La cover per cellulari che si ricarica con l’energia solare

Progettata dagli studenti di un istituto tecnico, questa cover in nylon è capace di ricaricare il cellulare solo con l’energia solare

Redazione

L’innovazione nel campo della ricarica rinnovabile non è solo prerogativa delle Big Tech. Di recente un gruppo di studenti ha sviluppato una particolare cover per cellulari realizzata con materiali riciclati e dotata di un pannello fotovoltaico integrato in grado di ricaricare lo smartphone usando solo l’energia solare.

Da una scuola di Foligno la cover green a energia solare

Si chiama “Recover Solar Cover”, ed è una cover pensata e progettata dagli studenti della classe V B dell’Istituto Tecnico Economico Aeronautico di Foligno.

Con l’obiettivo di rispondere alle esigenze di chi passa molto tempo all’aperto e vuole ridurre il proprio impatto ambientale, questa cover green è realizzata interamente in nylon riciclato ed è dotata di un pannello solare integrato che permette di ricaricare lo smartphone sfruttando l’energia del sole.

Oltre alla progettazione del prodotto, riferisce l’ANSA, gli studenti hanno prestato attenzione anche all’imballaggio, optando per un packaging ecologico realizzato in cartone riciclato. L’attenzione all’ambiente è stata un elemento centrale dell’intero progetto, che ha saputo unire innovazione tecnologica e sostenibilità in modo efficace.
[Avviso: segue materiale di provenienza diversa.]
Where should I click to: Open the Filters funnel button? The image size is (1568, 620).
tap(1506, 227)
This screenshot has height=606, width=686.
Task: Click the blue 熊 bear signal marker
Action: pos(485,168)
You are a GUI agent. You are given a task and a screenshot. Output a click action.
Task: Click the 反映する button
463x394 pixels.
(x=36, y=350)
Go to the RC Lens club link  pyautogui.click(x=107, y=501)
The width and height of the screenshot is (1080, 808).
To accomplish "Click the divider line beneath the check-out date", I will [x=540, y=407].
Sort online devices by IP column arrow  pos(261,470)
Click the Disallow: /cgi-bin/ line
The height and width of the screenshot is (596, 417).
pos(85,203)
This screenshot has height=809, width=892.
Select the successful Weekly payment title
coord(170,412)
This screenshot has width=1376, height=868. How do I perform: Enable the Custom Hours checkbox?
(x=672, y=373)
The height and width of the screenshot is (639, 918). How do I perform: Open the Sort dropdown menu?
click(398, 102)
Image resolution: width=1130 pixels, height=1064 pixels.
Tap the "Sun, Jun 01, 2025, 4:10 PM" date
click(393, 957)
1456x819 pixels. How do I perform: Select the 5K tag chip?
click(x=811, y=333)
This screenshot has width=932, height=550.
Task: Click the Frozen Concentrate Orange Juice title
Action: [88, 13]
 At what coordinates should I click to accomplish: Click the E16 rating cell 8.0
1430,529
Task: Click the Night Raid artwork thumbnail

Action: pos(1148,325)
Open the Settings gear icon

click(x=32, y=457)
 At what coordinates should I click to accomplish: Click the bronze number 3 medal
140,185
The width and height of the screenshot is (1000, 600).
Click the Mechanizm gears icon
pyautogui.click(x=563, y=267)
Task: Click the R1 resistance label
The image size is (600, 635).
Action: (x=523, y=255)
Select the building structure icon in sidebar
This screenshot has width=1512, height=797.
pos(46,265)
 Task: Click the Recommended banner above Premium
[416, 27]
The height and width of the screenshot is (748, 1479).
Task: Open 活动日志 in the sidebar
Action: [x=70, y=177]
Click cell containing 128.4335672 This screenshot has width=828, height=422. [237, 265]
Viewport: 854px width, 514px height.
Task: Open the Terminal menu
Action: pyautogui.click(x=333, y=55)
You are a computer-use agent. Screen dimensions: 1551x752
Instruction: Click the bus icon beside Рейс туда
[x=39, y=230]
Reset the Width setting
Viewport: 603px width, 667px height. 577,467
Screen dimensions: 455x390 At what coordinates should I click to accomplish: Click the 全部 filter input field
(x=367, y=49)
L’impatto del progetto RecoveR

Il progetto, coordinato dalla docente Gioia Contini, ha puntato a una clientela giovane e attenta alle tematiche ambientali. In particolare, i Millennials, spesso nativi digitali, sono stati individuati come il target principale di questo prodotto. Questa generazione, come racconta l’Istituto:

“[è] particolarmente ricettivi nei confronti della tecnologia ma anche più attenti dei loro genitori alla salute del Pianeta e gli appassionati di trekking, escursioni e di tutte le attività outdoor”.

Sempre l’Istituto fa sapere che la “Recover Solar Cover” ha conquistato il primo posto al premio “Italia Angelucci Baldoni”. Grazie a questo successo, i dodici studenti coinvolti nel progetto hanno ottenuto una borsa di studio del valore di 1.500 euro.

Alla premiazione, tenutasi ad Assisi l’11 settembre, erano presenti Anna Maria Baldoni, amministratrice unica di Umbriagas, l’azienda promotrice dell’iniziativa, e i coordinatori del premio Giulio, Chiara, Giulia e Federica Franceschini.